How Many Fast Food Restaurants Do You Pass On Your Way To Work? Why It Might Matter

How Many Fast Food Restaurants Do You Pass On Your Way To Work? Why It Might Matter

Constant exposure to fast food restaurants could make people more likely to eat the food at those restaurants and be more obese, according to a new study from the UK.

Researchers found that people who were most exposed to fast food restaurants in their home neighborhoods and near their offices -- as well as on their way to and from home -- had a body mass index (BMI) that was 1.21 points greater than people who were least exposed to the restaurants. The most exposed people were also nearly two times more likely to be obese than the least exposed people.

However, they noted that the study only showed an association, and does not prove that living or working near fast food restaurants causes obesity.

The research, published in the British Medical Journal, is based on data from the Fenland Study, which included 5,442 eligible study participants. All of the participants worked outside the home, lived in Cambridgeshire in the UK, and were between ages 29 and 62. They also completed food frequency questionnaires in order for researchers to estimate how much pizza, fried food, chips, etc. they ate every day (as an indicator of fast food consumption). Researchers also calculated the participants' body mass indexes.

Exposure to fast food restaurants was significantly more common -- 48 percent more common, in fact -- at work than in home neighborhoods. In addition, the average number of fast food restaurants a participant was exposed to on the commute to and from work was 32.

There was an association between grams of fast food consumed each day and exposure to fast food restaurants.
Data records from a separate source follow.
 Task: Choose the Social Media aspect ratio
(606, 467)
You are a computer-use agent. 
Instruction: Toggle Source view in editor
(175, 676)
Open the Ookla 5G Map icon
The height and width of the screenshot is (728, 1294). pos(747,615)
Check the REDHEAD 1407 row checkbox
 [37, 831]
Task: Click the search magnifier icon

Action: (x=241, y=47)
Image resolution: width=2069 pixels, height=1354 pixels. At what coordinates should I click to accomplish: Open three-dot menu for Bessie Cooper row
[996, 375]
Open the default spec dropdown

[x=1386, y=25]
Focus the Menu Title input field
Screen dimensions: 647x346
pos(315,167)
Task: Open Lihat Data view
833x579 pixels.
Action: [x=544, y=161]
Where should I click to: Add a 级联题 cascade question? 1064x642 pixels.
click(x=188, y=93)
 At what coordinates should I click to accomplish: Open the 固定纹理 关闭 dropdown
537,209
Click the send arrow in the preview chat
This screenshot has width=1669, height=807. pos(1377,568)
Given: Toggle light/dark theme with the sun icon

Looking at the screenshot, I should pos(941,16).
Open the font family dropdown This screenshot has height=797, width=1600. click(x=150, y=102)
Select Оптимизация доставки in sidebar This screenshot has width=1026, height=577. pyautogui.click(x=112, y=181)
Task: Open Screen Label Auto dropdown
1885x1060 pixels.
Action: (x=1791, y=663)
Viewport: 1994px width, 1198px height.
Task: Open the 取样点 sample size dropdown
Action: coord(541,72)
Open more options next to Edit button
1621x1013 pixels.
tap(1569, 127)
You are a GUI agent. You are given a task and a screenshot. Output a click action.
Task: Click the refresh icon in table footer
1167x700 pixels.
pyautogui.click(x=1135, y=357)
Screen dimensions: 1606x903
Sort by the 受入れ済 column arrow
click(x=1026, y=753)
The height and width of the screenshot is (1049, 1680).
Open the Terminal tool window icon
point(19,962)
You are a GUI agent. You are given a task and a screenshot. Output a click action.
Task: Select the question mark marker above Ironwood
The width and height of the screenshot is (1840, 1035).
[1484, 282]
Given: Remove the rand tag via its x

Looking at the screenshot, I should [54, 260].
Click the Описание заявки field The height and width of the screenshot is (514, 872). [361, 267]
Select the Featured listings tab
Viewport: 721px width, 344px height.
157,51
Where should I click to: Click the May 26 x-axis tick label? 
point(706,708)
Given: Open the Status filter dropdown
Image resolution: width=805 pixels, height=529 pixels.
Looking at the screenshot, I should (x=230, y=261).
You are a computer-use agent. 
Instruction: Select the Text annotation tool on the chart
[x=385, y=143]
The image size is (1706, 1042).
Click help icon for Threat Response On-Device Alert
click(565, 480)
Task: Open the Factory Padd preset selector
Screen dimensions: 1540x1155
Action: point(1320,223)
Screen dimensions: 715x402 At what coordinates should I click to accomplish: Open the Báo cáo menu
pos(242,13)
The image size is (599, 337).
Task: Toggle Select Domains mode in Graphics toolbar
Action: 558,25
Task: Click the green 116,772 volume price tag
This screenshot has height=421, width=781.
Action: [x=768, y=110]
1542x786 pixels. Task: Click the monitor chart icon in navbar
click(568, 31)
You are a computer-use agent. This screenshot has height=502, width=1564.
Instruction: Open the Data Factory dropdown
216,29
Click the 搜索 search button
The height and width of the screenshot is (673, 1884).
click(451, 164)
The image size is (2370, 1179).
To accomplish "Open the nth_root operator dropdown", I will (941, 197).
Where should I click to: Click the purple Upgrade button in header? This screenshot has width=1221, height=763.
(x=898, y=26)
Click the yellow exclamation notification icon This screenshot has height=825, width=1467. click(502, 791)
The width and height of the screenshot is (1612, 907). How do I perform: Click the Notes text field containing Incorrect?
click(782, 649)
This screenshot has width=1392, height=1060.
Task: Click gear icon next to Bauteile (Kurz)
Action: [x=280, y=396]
People who were the most exposed consumed 5.7 more grams of this food (or 15 percent more consumption) than the least exposed people, researchers found.

"In a week, this translates into an additional 39.9g of takeaway food," they wrote in the study. "This weekly amount constitutes more than half a small serving of McDonald's French Fries (typically 71 g per serving) and about one quarter of the grams of takeaway food purchased per person per week in the UK in 2010."

The researchers also noted that the greatest association between fast food exposure and fast food consumption was at work. "We suggest that time imperatives drive food purchases from more proximal food outlets, selling ready prepared meals, which could partly explain the strong associations observed in our study between these exposures and consumption of takeaway food," they wrote.